## [Problem details]
Without any change, set down every record below.

(Collected data)
• • • • • • •

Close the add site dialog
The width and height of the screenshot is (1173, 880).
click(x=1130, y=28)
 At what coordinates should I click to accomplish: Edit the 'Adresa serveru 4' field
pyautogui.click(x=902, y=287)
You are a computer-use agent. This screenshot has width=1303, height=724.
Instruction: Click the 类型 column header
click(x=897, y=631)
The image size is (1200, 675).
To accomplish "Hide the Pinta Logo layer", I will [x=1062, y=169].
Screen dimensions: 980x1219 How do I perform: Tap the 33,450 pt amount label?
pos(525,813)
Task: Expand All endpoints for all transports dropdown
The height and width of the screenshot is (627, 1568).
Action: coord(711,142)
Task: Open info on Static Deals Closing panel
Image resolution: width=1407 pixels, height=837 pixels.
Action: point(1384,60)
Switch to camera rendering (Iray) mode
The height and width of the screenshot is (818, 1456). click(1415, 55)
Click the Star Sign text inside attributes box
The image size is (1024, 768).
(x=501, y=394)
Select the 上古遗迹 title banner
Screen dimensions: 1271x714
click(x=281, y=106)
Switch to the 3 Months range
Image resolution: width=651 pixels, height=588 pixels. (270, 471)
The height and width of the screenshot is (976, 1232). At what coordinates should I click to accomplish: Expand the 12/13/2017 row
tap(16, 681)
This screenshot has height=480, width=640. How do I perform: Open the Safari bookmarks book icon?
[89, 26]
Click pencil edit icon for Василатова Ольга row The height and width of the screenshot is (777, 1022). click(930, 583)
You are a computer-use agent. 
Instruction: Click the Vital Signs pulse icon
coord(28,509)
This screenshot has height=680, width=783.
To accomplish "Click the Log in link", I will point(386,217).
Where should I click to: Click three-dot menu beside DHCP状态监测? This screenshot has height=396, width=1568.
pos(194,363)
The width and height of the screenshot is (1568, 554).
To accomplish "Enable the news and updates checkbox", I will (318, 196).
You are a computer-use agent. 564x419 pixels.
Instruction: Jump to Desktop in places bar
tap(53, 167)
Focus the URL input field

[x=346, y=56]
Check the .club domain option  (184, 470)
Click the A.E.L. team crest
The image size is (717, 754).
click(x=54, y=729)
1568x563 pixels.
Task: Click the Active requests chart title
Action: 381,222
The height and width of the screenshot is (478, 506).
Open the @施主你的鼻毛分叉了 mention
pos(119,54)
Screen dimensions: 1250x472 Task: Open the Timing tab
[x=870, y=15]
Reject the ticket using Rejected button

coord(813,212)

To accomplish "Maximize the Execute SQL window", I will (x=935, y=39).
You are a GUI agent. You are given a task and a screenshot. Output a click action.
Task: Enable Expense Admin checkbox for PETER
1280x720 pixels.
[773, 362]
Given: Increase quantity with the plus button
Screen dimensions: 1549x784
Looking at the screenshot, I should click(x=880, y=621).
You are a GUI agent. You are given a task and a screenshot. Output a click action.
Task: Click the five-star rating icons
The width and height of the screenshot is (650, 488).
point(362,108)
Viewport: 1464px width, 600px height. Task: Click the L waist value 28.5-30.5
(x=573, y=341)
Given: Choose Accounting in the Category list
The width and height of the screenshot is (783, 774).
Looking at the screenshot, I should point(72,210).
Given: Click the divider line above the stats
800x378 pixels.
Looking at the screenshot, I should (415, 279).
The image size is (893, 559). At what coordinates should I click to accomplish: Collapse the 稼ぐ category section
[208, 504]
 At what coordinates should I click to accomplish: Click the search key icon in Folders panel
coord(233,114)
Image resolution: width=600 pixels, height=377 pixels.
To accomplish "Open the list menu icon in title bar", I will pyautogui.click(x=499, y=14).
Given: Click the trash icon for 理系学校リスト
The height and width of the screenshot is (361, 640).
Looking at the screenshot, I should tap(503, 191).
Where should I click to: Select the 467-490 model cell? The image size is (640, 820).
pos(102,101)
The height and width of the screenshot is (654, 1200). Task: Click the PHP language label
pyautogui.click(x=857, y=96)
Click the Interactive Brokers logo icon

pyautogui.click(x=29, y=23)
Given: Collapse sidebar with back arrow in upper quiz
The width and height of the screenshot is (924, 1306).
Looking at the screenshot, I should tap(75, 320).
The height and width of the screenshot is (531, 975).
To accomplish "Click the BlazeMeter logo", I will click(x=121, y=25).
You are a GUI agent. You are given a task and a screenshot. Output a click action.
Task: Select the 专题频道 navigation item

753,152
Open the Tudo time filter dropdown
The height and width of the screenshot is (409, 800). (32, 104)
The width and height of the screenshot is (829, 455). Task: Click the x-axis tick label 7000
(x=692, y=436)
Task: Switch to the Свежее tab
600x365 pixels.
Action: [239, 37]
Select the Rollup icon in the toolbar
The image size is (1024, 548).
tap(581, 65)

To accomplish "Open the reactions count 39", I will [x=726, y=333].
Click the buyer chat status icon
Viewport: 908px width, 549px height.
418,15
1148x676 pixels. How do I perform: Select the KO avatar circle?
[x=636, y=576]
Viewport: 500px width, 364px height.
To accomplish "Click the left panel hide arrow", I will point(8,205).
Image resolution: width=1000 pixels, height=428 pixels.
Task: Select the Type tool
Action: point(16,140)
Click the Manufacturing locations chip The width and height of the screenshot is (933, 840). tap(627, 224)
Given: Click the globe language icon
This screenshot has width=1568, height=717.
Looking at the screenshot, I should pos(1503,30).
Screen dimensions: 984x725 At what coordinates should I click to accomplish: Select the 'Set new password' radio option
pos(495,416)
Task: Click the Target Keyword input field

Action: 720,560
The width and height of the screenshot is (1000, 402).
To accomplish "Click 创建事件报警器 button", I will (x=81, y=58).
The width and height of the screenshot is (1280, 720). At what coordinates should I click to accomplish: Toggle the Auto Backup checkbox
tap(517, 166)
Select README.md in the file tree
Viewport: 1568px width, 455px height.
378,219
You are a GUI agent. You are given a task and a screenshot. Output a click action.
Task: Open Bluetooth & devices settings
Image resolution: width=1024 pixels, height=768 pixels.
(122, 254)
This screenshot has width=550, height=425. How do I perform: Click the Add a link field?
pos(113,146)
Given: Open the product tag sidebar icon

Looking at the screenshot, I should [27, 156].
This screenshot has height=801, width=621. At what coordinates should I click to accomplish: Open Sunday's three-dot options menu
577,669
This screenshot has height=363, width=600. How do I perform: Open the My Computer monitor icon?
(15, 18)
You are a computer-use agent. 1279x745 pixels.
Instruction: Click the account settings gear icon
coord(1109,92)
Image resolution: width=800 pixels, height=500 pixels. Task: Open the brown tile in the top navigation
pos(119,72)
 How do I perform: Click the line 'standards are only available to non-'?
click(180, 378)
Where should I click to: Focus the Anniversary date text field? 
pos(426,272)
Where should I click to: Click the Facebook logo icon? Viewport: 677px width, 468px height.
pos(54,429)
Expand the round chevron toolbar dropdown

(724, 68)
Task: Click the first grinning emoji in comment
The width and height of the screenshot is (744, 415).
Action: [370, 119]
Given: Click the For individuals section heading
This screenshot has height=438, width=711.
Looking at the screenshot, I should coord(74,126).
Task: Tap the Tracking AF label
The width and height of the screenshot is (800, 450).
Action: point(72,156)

• • • • • • •

## [Written answer]
Close the add site dialog
The width and height of the screenshot is (1173, 880).
click(x=1130, y=28)
 At what coordinates should I click to accomplish: Edit the 'Adresa serveru 4' field
pyautogui.click(x=902, y=287)
You are a computer-use agent. This screenshot has width=1303, height=724.
Instruction: Click the 类型 column header
click(x=897, y=631)
The image size is (1200, 675).
To accomplish "Hide the Pinta Logo layer", I will [x=1062, y=169].
Screen dimensions: 980x1219 How do I perform: Tap the 33,450 pt amount label?
pos(525,813)
Task: Expand All endpoints for all transports dropdown
The height and width of the screenshot is (627, 1568).
Action: coord(711,142)
Task: Open info on Static Deals Closing panel
Image resolution: width=1407 pixels, height=837 pixels.
Action: point(1384,60)
Switch to camera rendering (Iray) mode
The height and width of the screenshot is (818, 1456). click(1415, 55)
Click the Star Sign text inside attributes box
The image size is (1024, 768).
(x=501, y=394)
Select the 上古遗迹 title banner
Screen dimensions: 1271x714
click(x=281, y=106)
Switch to the 3 Months range
Image resolution: width=651 pixels, height=588 pixels. (270, 471)
The height and width of the screenshot is (976, 1232). At what coordinates should I click to accomplish: Expand the 12/13/2017 row
tap(16, 681)
This screenshot has height=480, width=640. How do I perform: Open the Safari bookmarks book icon?
[89, 26]
Click pencil edit icon for Василатова Ольга row The height and width of the screenshot is (777, 1022). click(930, 583)
You are a computer-use agent. 
Instruction: Click the Vital Signs pulse icon
coord(28,509)
This screenshot has height=680, width=783.
To accomplish "Click the Log in link", I will point(386,217).
Where should I click to: Click three-dot menu beside DHCP状态监测? This screenshot has height=396, width=1568.
pos(194,363)
The width and height of the screenshot is (1568, 554).
To accomplish "Enable the news and updates checkbox", I will (318, 196).
You are a computer-use agent. 564x419 pixels.
Instruction: Jump to Desktop in places bar
tap(53, 167)
Focus the URL input field

[x=346, y=56]
Check the .club domain option  (184, 470)
Click the A.E.L. team crest
The image size is (717, 754).
click(x=54, y=729)
1568x563 pixels.
Task: Click the Active requests chart title
Action: 381,222
The height and width of the screenshot is (478, 506).
Open the @施主你的鼻毛分叉了 mention
pos(119,54)
Screen dimensions: 1250x472 Task: Open the Timing tab
[x=870, y=15]
Reject the ticket using Rejected button

coord(813,212)

To accomplish "Maximize the Execute SQL window", I will (x=935, y=39).
You are a GUI agent. You are given a task and a screenshot. Output a click action.
Task: Enable Expense Admin checkbox for PETER
1280x720 pixels.
[773, 362]
Given: Increase quantity with the plus button
Screen dimensions: 1549x784
Looking at the screenshot, I should click(x=880, y=621).
You are a GUI agent. You are given a task and a screenshot. Output a click action.
Task: Click the five-star rating icons
The width and height of the screenshot is (650, 488).
point(362,108)
Viewport: 1464px width, 600px height. Task: Click the L waist value 28.5-30.5
(x=573, y=341)
Given: Choose Accounting in the Category list
The width and height of the screenshot is (783, 774).
Looking at the screenshot, I should point(72,210).
Given: Click the divider line above the stats
800x378 pixels.
Looking at the screenshot, I should (415, 279).
The image size is (893, 559). At what coordinates should I click to accomplish: Collapse the 稼ぐ category section
[208, 504]
 At what coordinates should I click to accomplish: Click the search key icon in Folders panel
coord(233,114)
Image resolution: width=600 pixels, height=377 pixels.
To accomplish "Open the list menu icon in title bar", I will pyautogui.click(x=499, y=14).
Given: Click the trash icon for 理系学校リスト
The height and width of the screenshot is (361, 640).
Looking at the screenshot, I should tap(503, 191).
Where should I click to: Select the 467-490 model cell? The image size is (640, 820).
pos(102,101)
The height and width of the screenshot is (654, 1200). Task: Click the PHP language label
pyautogui.click(x=857, y=96)
Click the Interactive Brokers logo icon

pyautogui.click(x=29, y=23)
Given: Collapse sidebar with back arrow in upper quiz
The width and height of the screenshot is (924, 1306).
Looking at the screenshot, I should tap(75, 320).
The height and width of the screenshot is (531, 975).
To accomplish "Click the BlazeMeter logo", I will click(x=121, y=25).
You are a GUI agent. You are given a task and a screenshot. Output a click action.
Task: Select the 专题频道 navigation item

753,152
Open the Tudo time filter dropdown
The height and width of the screenshot is (409, 800). (32, 104)
The width and height of the screenshot is (829, 455). Task: Click the x-axis tick label 7000
(x=692, y=436)
Task: Switch to the Свежее tab
600x365 pixels.
Action: [239, 37]
Select the Rollup icon in the toolbar
The image size is (1024, 548).
tap(581, 65)

To accomplish "Open the reactions count 39", I will [x=726, y=333].
Click the buyer chat status icon
Viewport: 908px width, 549px height.
418,15
1148x676 pixels. How do I perform: Select the KO avatar circle?
[x=636, y=576]
Viewport: 500px width, 364px height.
To accomplish "Click the left panel hide arrow", I will point(8,205).
Image resolution: width=1000 pixels, height=428 pixels.
Task: Select the Type tool
Action: point(16,140)
Click the Manufacturing locations chip The width and height of the screenshot is (933, 840). tap(627, 224)
Given: Click the globe language icon
This screenshot has width=1568, height=717.
Looking at the screenshot, I should pos(1503,30).
Screen dimensions: 984x725 At what coordinates should I click to accomplish: Select the 'Set new password' radio option
pos(495,416)
Task: Click the Target Keyword input field

Action: 720,560
The width and height of the screenshot is (1000, 402).
To accomplish "Click 创建事件报警器 button", I will (x=81, y=58).
The width and height of the screenshot is (1280, 720). At what coordinates should I click to accomplish: Toggle the Auto Backup checkbox
tap(517, 166)
Select README.md in the file tree
Viewport: 1568px width, 455px height.
378,219
You are a GUI agent. You are given a task and a screenshot. Output a click action.
Task: Open Bluetooth & devices settings
Image resolution: width=1024 pixels, height=768 pixels.
(122, 254)
This screenshot has width=550, height=425. How do I perform: Click the Add a link field?
pos(113,146)
Given: Open the product tag sidebar icon

Looking at the screenshot, I should [27, 156].
This screenshot has height=801, width=621. At what coordinates should I click to accomplish: Open Sunday's three-dot options menu
577,669
This screenshot has height=363, width=600. How do I perform: Open the My Computer monitor icon?
(15, 18)
You are a computer-use agent. 1279x745 pixels.
Instruction: Click the account settings gear icon
coord(1109,92)
Image resolution: width=800 pixels, height=500 pixels. Task: Open the brown tile in the top navigation
pos(119,72)
 How do I perform: Click the line 'standards are only available to non-'?
click(180, 378)
Where should I click to: Focus the Anniversary date text field? 
pos(426,272)
Where should I click to: Click the Facebook logo icon? Viewport: 677px width, 468px height.
pos(54,429)
Expand the round chevron toolbar dropdown

(724, 68)
Task: Click the first grinning emoji in comment
The width and height of the screenshot is (744, 415).
Action: [370, 119]
Given: Click the For individuals section heading
This screenshot has height=438, width=711.
Looking at the screenshot, I should coord(74,126).
Task: Tap the Tracking AF label
The width and height of the screenshot is (800, 450).
Action: point(72,156)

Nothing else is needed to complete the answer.